In the Andante espressivo, one was reminded of the poignant lyricism in Prokofiev’s ballet scores, contrasted by the playful and rather sardonic finale. The composer revised the original quiet ending for a bombastic one in an attempt to better appease the Soviet authorities, but was to said to have preferred the original — a preference which Welser-Möst rightfully respected in these performances.
Having been educated at the Cleveland Institute of Music on the precipice of his meteoric rise, pianist Daniil Trifonov remains a local favorite. He served as a probing soloist in Brahms’ daunting Second Piano Concerto (a follow up to his performance of the First two seasons ago — so effectively, another cycle came to a close Thursday evening). An amber horn call opened to herald the gentle arpeggios that rolled across the keyboard. Right at the beginning there was a solo cadenza which put Trifonov’s bold sound and rich tone on full display. An impassioned performance, he conceived the spacious first movement in broad strokes, with piano and orchestra functioning as equal partners in a work that’s perhaps more symphony than concerto.
Though the two works on this program had little in common, they mirrored each other in terms of structure, so as with the Prokofiev, a scherzo followed ahead of the slow movement. Brahms’ was generally a sunny affair though not without discord, played with a driving intensity that was briefly abated during the gentler trio and a passage of ravishing lyricism. Principal cellist Mark Kosower opened the Andante with a gorgeous solo, also serving to give the pianist a momentary but well-earned rest. This slow movement made for a serene moment in an otherwise energetic work.
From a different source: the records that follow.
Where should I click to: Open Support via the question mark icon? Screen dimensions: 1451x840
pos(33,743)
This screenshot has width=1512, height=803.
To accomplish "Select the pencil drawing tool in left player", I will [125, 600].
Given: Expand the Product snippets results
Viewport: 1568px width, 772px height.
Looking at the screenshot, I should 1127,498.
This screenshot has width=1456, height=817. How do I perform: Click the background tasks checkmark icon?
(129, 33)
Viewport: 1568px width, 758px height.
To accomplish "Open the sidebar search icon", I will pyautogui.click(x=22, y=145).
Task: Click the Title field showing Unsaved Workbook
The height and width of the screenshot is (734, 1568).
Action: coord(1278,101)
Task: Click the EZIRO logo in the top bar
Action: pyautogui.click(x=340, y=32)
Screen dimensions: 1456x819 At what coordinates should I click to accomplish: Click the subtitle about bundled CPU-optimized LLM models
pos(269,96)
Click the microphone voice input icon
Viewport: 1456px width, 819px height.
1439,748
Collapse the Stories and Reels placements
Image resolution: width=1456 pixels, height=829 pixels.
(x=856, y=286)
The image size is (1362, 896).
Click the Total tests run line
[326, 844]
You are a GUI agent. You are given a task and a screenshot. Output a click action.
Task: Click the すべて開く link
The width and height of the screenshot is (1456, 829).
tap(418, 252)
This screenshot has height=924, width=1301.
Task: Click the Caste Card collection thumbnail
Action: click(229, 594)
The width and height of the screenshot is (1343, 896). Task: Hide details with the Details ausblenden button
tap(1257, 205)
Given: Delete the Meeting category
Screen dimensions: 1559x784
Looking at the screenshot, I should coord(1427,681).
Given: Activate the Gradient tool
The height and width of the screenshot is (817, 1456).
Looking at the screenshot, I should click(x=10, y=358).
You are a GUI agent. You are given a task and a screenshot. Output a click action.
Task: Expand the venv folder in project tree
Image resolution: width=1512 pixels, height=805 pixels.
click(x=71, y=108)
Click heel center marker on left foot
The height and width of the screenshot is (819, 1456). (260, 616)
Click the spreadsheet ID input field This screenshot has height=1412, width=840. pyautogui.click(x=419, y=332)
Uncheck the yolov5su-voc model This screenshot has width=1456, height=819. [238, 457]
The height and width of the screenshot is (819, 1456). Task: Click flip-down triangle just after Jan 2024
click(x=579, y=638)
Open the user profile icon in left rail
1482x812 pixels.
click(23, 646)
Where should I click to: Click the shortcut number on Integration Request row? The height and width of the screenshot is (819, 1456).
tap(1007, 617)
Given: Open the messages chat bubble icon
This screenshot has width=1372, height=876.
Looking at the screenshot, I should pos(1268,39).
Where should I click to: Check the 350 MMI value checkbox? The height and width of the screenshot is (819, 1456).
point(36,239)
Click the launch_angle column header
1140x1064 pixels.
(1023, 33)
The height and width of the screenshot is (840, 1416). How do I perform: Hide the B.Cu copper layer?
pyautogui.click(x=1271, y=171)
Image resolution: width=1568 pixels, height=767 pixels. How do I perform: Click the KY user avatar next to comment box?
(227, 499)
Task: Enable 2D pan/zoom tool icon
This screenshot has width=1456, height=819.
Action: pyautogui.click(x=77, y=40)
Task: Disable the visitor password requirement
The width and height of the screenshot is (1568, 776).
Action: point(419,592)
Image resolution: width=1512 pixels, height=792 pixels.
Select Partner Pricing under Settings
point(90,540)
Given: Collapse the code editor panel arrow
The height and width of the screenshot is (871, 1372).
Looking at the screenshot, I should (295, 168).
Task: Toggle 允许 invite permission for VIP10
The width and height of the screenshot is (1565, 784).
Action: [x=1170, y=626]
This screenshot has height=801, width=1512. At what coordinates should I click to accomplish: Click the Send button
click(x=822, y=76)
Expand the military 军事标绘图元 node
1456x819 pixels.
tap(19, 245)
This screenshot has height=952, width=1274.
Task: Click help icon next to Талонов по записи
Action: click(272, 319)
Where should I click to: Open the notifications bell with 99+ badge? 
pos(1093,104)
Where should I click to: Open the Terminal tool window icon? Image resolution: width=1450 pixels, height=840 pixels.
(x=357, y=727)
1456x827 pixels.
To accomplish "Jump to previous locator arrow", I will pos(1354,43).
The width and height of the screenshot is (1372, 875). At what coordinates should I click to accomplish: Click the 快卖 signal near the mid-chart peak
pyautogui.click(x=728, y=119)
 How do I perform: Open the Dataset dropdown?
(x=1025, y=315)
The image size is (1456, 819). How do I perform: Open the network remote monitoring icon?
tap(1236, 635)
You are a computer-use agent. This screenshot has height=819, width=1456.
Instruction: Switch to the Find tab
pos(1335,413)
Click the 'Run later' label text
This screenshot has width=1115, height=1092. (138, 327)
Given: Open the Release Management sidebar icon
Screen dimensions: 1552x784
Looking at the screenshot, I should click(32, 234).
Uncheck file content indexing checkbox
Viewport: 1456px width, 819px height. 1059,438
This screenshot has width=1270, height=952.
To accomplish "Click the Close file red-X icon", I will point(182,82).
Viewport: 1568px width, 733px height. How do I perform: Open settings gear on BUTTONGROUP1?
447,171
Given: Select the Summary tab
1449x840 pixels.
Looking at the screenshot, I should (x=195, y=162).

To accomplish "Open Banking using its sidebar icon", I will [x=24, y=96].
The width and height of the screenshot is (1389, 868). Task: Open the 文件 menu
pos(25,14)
And despite the weight and seriousness of the preceding, the closing movement was of joyous abandon.
As an encore, Trifonov fittingly returned to the composer that opened the evening in Prokofiev, namely the last of the Visions fugitives, a suite of twenty artfully crafted miniatures for piano (the pianist performs the whole set on his recital programs this season). A touching way to bring the evening full-circle.